Mutex contention in vmselect #5087

misutoth · 2023-09-28T16:12:16Z

Describe the bug

Using VictoriaMetrics cluster version, and I choose to use vmselect v1.93.3-cluster, some queries execute fast but some takes orders of magnitude longer. See
We are using HPA but apparently the system does not want to scale up. It seems there is some problem preventing parallelization. There are "only" 6 vmselect pods so it seems there is not a loack of CPU resources. And indeed, when I execute the following on vmselect:

$ go tool pprof -web http://localhost:53808/debug/pprof/goroutine

We can see that the goroutines are waiting on the mutex to access items InternString cache. Please see
Mutex contention.pdf

When I disable caching with internStringDisableCache=true the contention disappears, vmselect instance count increases to 9, response time drops and stabilizes:
No contention.pdf

To Reproduce

We have a performance test environment to simulate the production load. We simulate about 430 million unique time series, stored with replication factor of 2. The ingestion speed is 6.5 million samples per second. We have about 700 recording rules generating queries quite frequently.

Version

/ # /vmselect-prod --version
vmselect-20230902-002725-tags-v1.93.3-cluster-0-gf78d8b994d

/ # /vmstorage-prod --version
vmstorage-20230902-002932-tags-v1.93.3-cluster-0-gf78d8b994d

/ # /vminsert-prod --version
vminsert-20230902-002549-tags-v1.93.3-cluster-0-gf78d8b994d

Logs

may not be needed

Screenshots

Mutex contention.pdf

No contention.pdf

Used command-line flags

vmslect:
dedup.minScrapeInterval=1ms
envflag.enable=true
envflag.prefix=VM_
http.connTimeout=15s
http.maxGracefulShutdownDuration=2m
loggerFormat=json
memory.allowedBytes=40GiB
replicationFactor=2
search.maxConcurrentRequests=150
search.maxLookback=6m
search.maxQueryDuration=300s
search.maxSamplesPerQuery=5000000000
search.maxSeries=500000
search.maxStalenessInterval=6m
search.maxUniqueTimeseries=100000000
search.minStalenessInterval=5m
vmalert.proxyURL=http://alert-rules:8880
vmstorageDialTimeout=1s

vmstorage:
retentionPeriod=1
storageDataPath=/storage
envflag.enable=true
envflag.prefix=VM_
http.connTimeout=15s
loggerFormat=json
memory.allowedBytes=220GiB
search.maxUniqueTimeseries=100000000
smallMergeConcurrency=4

vminsert:
envflag.enable=true
envflag.prefix=VM_
http.connTimeout=15s
insert.maxQueueDuration=30s
loggerFormat=json
maxConcurrentInserts=50
maxInsertRequestSize=1GiB
maxLabelsPerTimeseries=70
memory.allowedBytes=20GiB
opentsdbhttp.maxInsertRequestSize=512MiB
replicationFactor=2
vmstorageDialTimeout=2s

Additional information

I have just realized as I was writing my report and was looking at the source code that I can disable this kind of caching using the internStringDisableCache flag.

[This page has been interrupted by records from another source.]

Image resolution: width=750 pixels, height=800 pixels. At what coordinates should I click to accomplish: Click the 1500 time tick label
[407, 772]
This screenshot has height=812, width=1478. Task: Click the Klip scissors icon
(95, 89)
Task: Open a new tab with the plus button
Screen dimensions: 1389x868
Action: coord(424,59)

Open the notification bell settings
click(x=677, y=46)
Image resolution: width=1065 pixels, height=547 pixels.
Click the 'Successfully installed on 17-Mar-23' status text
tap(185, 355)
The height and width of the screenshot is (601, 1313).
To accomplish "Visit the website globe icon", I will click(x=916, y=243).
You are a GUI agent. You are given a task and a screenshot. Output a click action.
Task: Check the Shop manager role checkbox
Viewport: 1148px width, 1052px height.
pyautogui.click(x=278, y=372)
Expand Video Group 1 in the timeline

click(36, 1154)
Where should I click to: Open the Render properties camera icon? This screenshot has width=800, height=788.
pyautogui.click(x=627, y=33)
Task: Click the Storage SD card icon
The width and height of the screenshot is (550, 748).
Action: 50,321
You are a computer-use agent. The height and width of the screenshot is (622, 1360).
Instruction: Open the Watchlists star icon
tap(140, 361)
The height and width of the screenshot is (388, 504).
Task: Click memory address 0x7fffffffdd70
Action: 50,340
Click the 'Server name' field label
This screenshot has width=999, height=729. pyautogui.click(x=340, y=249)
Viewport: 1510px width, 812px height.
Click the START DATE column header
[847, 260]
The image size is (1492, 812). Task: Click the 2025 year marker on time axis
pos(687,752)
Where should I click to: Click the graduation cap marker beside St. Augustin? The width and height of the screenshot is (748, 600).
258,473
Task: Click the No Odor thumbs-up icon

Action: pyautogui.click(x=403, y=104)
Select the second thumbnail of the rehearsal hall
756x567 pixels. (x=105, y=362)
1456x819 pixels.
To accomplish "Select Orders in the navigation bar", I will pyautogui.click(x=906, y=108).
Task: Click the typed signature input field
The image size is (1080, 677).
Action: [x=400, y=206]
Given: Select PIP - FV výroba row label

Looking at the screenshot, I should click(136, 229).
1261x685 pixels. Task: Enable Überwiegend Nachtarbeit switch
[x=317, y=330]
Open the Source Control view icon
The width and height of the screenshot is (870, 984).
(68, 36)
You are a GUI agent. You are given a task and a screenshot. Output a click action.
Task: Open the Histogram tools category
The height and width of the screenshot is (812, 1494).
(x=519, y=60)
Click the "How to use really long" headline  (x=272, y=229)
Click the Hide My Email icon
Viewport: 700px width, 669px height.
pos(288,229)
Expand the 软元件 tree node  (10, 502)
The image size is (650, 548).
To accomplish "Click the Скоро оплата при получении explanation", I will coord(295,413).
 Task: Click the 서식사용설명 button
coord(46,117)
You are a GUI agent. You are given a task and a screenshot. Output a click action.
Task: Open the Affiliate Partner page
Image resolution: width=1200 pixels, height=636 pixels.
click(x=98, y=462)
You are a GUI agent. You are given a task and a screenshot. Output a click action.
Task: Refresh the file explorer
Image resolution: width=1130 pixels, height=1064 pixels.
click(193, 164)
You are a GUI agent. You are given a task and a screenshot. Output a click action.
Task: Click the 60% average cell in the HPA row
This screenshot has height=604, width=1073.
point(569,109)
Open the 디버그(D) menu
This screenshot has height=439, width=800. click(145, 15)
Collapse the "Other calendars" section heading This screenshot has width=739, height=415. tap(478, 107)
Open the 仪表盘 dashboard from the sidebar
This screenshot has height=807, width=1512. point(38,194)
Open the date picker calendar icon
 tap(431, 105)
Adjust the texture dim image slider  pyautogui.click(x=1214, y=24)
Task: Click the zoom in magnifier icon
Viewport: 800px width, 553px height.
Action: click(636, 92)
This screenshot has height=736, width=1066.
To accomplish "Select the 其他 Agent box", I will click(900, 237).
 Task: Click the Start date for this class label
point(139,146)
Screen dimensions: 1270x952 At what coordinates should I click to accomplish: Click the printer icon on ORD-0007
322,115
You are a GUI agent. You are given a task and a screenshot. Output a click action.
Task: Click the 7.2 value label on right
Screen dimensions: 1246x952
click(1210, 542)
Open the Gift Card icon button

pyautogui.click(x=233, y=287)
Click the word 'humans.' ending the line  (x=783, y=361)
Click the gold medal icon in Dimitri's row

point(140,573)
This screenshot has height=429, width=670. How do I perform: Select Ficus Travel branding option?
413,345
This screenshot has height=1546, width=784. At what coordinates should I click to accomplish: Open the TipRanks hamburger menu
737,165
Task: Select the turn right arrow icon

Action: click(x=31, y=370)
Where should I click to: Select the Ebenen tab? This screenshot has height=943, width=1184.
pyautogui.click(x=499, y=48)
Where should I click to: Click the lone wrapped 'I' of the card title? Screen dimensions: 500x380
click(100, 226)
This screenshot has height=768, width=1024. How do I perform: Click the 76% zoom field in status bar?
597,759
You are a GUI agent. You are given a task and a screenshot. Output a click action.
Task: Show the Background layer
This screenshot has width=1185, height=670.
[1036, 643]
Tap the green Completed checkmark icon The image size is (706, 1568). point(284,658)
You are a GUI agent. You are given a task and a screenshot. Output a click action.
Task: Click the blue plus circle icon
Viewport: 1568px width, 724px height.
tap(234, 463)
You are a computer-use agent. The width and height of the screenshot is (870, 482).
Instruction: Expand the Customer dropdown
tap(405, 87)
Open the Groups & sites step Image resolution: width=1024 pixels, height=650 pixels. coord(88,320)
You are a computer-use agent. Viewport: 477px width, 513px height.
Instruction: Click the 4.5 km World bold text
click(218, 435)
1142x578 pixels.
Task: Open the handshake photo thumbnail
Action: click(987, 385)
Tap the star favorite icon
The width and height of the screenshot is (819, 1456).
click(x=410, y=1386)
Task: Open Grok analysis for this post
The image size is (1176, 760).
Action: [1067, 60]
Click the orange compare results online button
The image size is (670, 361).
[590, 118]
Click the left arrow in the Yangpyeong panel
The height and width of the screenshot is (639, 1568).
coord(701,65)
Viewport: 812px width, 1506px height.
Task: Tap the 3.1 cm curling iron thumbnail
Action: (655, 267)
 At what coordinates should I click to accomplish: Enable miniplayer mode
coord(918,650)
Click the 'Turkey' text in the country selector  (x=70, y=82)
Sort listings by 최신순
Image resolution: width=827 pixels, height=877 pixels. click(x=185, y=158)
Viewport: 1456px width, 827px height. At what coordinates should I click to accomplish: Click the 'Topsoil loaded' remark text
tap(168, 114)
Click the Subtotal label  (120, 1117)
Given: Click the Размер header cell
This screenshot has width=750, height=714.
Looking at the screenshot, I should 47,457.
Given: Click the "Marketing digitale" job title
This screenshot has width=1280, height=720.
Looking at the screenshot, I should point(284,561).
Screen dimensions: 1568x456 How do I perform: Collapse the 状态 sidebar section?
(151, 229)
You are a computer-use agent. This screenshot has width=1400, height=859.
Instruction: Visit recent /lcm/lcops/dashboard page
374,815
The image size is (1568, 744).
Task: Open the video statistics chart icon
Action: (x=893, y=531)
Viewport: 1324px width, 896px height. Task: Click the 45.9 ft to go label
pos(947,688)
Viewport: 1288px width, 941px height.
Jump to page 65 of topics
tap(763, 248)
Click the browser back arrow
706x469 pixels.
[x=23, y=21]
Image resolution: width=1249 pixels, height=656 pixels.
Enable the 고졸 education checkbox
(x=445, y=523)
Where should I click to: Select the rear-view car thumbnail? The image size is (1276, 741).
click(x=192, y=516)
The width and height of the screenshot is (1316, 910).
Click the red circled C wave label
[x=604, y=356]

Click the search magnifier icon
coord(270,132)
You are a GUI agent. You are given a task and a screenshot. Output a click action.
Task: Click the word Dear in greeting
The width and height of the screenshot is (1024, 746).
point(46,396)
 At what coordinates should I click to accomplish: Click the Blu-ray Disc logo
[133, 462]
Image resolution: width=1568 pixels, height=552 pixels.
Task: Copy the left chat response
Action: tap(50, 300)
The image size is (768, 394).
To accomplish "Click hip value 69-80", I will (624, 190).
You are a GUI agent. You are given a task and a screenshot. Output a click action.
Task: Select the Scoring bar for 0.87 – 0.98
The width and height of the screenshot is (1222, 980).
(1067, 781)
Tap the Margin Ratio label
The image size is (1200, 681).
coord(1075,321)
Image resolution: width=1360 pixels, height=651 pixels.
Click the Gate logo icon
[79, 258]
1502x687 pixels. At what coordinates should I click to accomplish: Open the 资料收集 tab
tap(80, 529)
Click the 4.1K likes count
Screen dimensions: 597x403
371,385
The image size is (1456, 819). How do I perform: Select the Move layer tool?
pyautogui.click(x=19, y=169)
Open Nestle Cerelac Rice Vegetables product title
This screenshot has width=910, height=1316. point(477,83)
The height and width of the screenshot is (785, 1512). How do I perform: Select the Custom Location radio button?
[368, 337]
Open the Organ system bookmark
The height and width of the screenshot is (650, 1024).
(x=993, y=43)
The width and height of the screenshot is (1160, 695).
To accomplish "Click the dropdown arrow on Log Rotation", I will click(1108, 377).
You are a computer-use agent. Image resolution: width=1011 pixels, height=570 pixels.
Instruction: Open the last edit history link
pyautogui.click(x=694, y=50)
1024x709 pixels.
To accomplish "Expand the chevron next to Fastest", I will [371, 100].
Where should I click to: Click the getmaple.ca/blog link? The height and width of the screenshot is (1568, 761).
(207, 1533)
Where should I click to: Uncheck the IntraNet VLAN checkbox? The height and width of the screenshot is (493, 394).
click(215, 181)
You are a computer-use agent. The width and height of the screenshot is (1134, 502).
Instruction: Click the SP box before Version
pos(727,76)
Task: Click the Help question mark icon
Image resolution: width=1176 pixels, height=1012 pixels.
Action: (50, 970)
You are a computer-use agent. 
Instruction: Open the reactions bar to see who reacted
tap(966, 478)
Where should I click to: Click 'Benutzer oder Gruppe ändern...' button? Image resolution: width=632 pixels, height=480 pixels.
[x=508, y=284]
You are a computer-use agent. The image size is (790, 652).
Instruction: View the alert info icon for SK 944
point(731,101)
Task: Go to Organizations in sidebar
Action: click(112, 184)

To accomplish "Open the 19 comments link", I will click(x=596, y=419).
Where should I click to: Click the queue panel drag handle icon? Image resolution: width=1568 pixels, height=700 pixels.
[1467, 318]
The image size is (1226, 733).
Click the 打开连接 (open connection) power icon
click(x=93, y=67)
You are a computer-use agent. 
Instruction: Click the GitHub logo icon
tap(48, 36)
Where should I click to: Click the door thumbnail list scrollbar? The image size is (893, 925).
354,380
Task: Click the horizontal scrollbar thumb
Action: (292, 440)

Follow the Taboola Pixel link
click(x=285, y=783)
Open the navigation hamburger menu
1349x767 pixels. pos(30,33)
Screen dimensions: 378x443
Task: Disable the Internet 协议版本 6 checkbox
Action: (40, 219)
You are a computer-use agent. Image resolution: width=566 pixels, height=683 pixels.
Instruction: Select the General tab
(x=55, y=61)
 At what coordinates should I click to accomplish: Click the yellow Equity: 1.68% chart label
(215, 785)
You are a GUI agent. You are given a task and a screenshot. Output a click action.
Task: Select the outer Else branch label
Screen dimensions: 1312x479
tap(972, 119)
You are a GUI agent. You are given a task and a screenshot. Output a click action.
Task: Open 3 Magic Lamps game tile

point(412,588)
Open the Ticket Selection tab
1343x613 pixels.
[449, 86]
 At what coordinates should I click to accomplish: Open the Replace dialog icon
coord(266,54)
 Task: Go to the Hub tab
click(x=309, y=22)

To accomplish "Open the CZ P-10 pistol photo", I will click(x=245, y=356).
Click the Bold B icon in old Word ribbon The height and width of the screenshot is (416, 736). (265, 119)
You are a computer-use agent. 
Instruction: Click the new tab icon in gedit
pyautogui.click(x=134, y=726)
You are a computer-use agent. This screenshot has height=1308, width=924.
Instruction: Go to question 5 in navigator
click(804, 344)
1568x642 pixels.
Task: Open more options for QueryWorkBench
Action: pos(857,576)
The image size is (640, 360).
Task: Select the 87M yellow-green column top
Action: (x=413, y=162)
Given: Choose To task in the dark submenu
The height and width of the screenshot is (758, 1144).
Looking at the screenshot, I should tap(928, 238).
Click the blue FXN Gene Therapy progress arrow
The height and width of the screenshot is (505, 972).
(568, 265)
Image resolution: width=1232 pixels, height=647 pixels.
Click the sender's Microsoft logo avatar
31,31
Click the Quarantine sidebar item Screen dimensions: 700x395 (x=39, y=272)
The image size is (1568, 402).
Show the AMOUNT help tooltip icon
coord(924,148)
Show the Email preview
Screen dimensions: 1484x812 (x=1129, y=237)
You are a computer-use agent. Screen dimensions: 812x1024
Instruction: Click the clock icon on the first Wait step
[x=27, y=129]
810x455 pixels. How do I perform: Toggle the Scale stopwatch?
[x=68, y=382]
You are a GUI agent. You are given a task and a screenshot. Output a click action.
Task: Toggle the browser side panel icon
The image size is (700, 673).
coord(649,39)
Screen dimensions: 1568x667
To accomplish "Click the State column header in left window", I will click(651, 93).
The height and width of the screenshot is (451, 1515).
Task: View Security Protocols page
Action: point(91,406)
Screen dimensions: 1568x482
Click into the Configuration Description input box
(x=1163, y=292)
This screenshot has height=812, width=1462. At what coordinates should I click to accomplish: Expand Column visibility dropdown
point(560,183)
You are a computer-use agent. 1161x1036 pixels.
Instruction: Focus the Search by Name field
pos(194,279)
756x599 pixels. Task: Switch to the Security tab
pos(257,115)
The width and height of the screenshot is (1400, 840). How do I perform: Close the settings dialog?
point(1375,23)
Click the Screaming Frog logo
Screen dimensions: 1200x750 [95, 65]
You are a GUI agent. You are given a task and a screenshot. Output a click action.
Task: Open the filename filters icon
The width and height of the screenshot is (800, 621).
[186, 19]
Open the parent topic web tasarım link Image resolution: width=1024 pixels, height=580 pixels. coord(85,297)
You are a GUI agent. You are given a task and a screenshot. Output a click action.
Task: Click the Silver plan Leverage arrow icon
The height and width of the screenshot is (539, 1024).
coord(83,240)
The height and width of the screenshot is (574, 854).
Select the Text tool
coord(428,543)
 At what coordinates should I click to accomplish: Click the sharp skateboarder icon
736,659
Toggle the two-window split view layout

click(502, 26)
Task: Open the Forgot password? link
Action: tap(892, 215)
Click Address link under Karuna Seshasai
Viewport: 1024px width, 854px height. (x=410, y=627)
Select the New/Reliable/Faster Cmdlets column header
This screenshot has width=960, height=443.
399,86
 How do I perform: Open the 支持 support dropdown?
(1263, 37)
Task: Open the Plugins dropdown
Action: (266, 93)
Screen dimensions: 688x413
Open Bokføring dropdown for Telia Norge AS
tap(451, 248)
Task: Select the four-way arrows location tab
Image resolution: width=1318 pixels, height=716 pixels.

Originally I wanted to report it as a regression and compare it with v1.81.2.

Disabling this cache is a good workaround but probably the motivation was that it tolerates high concurrency. So this bug report may be useful still.

The text was updated successfully, but these errors were encountered:

zekker6 · 2023-09-29T08:27:52Z

Hello @misutoth , thank you for the detailed report!

Currently, VictoriaMetrics uses Golang sync.Map which is optimized for this use-case(1):

The Map type is optimized for two common use cases: (1) when the entry for a given key is only ever written once but read many times, as in caches that only grow, or (2) when multiple goroutines read, write, and overwrite entries for disjoint sets of keys.

So there is not much we can optimize on our side without removing sync.Map.
Is it possible that during alert / recording rules calculation a lot of unique series is fetched?
In case it is true, there will be a lot of unique strings fetched at every evaluation, which makes it almost harmful to try to intern and cache all these values as values will not be reused later on.

@valyala Could you advise if it would make sense to try replacing sync.Map with fastcache here?

misutoth · 2023-10-02T08:37:27Z

Hello all. Thanks for the quick response.

Is it possible that during alert / recording rules calculation a lot of unique series is fetched?

Yes, a lot of time series are used. However, there are not that many new time series on each execution of the queries.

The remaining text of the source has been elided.